Editorial: The absurdity of life without parole for juveniles

Robert Greene
Visitors line up outside of the Supreme Court on Oct. 13, 2015, as the justices begin discussing prisoners who were sentenced as juveniles to life without parole. The court has repeatedly limited such sentences and is set to consider further limits in the Mississippi case of a 15-year-old killer.  (Jacquelyn Martin / Associated Press)

Despite their robes, judges are not wizards. They have no conjuring superpowers that allow them to see through juvenile offenders and know the course of their adult lives in prison. Nor are they equipped to determine, today, whether any particular offenders will have a sufficient change of heart, mind and spirit that would warrant their release 10, 20, 30 or more years in the future.

So it is absurd to grant judges the power to brand any particular juvenile they see in front of them as “incorrigible” or so beyond redemption that no future judge or parole board should ever be able to consider how the offender had lived his or her life as an imprisoned adult.

The issue arises because the U.S. Supreme Court recently agreed to review the case of Brett Jones, who at 15 killed his grandfather and was sentenced to life without the possibility of parole. Jones appealed on the ground that the judge imposed the sentence without first making a finding that the teen was “permanently incorrigible.” The state of Mississippi argues that such a finding was unnecessary.

Arguments are not yet set, and the case may not be heard until the next term, which begins in October.

Over the last several years, the high court has begun to acknowledge what has long been known by most psychologists, neurologists, nations, state courts and, indeed, average people: Juveniles are not the same as adults. Their still-undeveloped brains make them more impetuous, more emotional, less capable of making moral judgments, more capable of eventual rehabilitation. Less moral capacity means less criminal culpability — and a different level of punishment.

In 1988, the court banned the death penalty for offenders under age 15. In 2005, the court extended the ban to offenders under 18. In 2010, it ruled that juveniles cannot be sentenced to life without parole for non-homicide cases. In 2012, it banned automatic life sentences without parole for juveniles. In 2016, it said the previous ruling applied retroactively.

The justices have acknowledged again and again that juveniles are different and should be treated differently — but they’ve done it incrementally and at a creeping pace that leaves the United States as the only nation on the globe where it is still possible to sentence people to life without parole for crimes they committed before they turned 18. They made a point of noting that they’d left a window open for “the rarest of juvenile offenders, those whose crimes reflect permanent incorrigibility.”

Unfortunately, the question before the court in Jones vs. Mississippi is not whether Jones’ judge had the superhuman ability to foresee whether the offender would change in prison, but whether it matters that he failed to make a finding on the record of “incorrigibility” or “irreparable corruption” or “irretrievable depravity” or any other term that suggests that a judge can magically know more about a young offender today than anyone else would know in the future.

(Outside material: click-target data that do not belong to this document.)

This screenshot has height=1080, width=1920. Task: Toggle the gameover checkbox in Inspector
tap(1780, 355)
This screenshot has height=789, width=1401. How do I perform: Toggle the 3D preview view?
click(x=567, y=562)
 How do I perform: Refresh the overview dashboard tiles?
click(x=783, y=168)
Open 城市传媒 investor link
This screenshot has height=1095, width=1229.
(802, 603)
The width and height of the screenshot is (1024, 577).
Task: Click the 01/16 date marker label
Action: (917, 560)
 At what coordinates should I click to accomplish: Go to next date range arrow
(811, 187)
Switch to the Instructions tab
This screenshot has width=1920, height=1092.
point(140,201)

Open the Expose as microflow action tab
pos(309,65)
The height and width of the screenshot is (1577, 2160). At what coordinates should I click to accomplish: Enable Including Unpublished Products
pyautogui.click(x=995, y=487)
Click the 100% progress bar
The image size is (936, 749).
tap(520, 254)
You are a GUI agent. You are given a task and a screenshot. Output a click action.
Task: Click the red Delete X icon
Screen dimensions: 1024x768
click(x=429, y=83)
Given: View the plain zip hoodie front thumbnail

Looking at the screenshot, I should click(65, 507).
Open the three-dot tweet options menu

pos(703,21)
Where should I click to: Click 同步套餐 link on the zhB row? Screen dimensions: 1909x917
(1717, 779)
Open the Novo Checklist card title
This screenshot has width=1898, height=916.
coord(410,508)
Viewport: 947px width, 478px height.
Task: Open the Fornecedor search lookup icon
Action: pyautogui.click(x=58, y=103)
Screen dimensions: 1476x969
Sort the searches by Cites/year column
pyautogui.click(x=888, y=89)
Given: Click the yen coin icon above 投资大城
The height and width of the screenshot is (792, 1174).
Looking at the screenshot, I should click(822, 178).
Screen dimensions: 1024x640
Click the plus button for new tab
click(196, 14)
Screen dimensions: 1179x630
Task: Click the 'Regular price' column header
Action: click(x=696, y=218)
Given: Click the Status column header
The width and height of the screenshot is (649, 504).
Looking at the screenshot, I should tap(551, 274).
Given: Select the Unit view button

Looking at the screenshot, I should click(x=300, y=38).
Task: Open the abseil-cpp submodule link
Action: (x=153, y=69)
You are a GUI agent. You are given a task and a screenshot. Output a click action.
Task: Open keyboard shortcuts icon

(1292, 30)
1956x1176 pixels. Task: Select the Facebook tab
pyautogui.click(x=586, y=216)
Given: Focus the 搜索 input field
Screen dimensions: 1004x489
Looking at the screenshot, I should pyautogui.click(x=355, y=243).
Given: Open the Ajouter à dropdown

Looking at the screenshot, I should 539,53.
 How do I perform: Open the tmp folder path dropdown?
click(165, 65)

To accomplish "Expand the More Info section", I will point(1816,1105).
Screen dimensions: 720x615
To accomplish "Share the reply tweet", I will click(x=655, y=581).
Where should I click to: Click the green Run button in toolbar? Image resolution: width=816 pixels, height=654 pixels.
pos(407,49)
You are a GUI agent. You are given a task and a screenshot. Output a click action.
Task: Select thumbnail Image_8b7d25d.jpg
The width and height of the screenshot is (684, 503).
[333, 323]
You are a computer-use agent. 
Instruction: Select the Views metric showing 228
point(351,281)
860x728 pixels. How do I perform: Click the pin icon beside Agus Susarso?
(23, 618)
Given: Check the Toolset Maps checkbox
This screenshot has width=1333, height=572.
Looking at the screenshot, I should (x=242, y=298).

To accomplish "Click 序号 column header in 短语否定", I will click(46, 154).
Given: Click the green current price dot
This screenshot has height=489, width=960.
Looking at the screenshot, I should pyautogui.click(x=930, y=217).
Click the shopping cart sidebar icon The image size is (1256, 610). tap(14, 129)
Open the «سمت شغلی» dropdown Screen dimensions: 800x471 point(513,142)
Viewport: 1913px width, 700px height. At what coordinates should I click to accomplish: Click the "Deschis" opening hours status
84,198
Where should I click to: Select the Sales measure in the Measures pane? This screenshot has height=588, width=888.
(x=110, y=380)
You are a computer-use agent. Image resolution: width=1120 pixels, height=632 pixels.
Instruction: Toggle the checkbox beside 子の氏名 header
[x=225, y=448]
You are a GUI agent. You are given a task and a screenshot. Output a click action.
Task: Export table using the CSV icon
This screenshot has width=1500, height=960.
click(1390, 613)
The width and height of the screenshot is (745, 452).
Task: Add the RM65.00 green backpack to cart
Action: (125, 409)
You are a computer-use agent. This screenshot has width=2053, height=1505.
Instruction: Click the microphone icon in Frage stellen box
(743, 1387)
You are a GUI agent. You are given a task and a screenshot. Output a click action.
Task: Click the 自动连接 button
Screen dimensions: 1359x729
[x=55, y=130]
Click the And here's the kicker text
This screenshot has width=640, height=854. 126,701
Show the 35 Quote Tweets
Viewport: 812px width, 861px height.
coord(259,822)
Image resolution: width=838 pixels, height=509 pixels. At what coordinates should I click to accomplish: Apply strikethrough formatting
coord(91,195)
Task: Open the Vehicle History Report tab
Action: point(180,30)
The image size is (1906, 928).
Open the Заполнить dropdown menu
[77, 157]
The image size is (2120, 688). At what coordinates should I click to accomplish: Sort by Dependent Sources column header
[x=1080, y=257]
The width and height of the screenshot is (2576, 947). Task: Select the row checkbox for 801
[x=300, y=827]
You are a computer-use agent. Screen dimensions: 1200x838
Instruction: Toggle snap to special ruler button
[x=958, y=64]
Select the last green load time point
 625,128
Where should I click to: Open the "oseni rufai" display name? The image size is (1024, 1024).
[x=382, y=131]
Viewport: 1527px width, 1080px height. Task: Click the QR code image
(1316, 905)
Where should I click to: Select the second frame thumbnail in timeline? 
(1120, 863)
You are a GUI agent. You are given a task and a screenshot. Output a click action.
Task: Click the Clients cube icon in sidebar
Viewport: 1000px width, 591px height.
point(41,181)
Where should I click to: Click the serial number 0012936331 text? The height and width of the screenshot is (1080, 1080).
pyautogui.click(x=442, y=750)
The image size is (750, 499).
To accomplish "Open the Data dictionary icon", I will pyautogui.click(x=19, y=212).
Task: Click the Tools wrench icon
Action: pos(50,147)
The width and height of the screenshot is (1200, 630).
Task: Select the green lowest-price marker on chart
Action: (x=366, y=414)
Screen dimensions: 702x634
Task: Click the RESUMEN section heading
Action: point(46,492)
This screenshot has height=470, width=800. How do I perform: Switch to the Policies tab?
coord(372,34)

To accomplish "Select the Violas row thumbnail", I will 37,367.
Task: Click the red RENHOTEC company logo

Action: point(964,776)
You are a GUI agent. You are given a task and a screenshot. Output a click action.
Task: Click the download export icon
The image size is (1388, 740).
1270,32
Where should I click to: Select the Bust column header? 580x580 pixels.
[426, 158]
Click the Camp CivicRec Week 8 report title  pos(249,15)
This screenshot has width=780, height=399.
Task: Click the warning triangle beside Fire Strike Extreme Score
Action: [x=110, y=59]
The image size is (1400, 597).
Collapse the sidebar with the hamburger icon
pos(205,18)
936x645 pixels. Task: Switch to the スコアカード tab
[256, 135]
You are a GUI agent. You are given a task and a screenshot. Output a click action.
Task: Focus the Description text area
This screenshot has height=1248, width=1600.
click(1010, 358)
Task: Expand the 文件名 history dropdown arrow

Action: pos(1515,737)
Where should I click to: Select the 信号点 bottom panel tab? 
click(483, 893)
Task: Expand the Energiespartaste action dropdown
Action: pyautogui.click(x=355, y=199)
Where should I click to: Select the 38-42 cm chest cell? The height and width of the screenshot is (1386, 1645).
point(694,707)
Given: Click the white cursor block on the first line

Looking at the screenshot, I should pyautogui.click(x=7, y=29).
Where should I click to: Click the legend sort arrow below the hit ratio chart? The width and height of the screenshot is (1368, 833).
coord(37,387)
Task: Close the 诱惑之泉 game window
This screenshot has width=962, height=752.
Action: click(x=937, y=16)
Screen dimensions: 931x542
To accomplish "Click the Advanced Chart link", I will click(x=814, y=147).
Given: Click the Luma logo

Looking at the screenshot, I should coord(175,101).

These are all terms that, as applied to juvenile offenders, are as meaningless as “abracadabra.” They cannot imbue any judge with access to a young killer’s future psyche, no matter how horrid the details of the crime. Reading a crime for evidence of the defendant’s imperviousness to change makes no more sense than reading his palm.

Rather than being magic, words like “incorrigible” actually indicate superstition and fear. They symbolize the folk belief that we can know the full measure of a man based only on his heedless actions as an adolescent, or the companion belief that some young people are superpredators, essentially subhuman, and unable ever to live in civilized society. That’s at stark odds with our society’s religious faith that people can change and our scientific knowledge that they often do.

Prison may not be an ideal place for teenagers to grow into adulthood, but it is there that young killers will mature and have time — plenty of time — to look back on the crimes of their youth with the developed brains and perspectives of adults. They may take the opportunity to seek education. They may learn empathy. They may feel remorse. They may be rehabilitated.

Or they may not, but who’s to know? Their lives and their progress should be reviewed by parole boards or judges who have the benefit of considering the perpetrators' adult conduct over many years in prison.

The justices one day will have to acknowledge that their exception for “incorrigible” youth says less about any offender than it does about adult fears, prejudices and superstitions. It’s a shame that they won’t be discussing that question in the case of Brett Jones.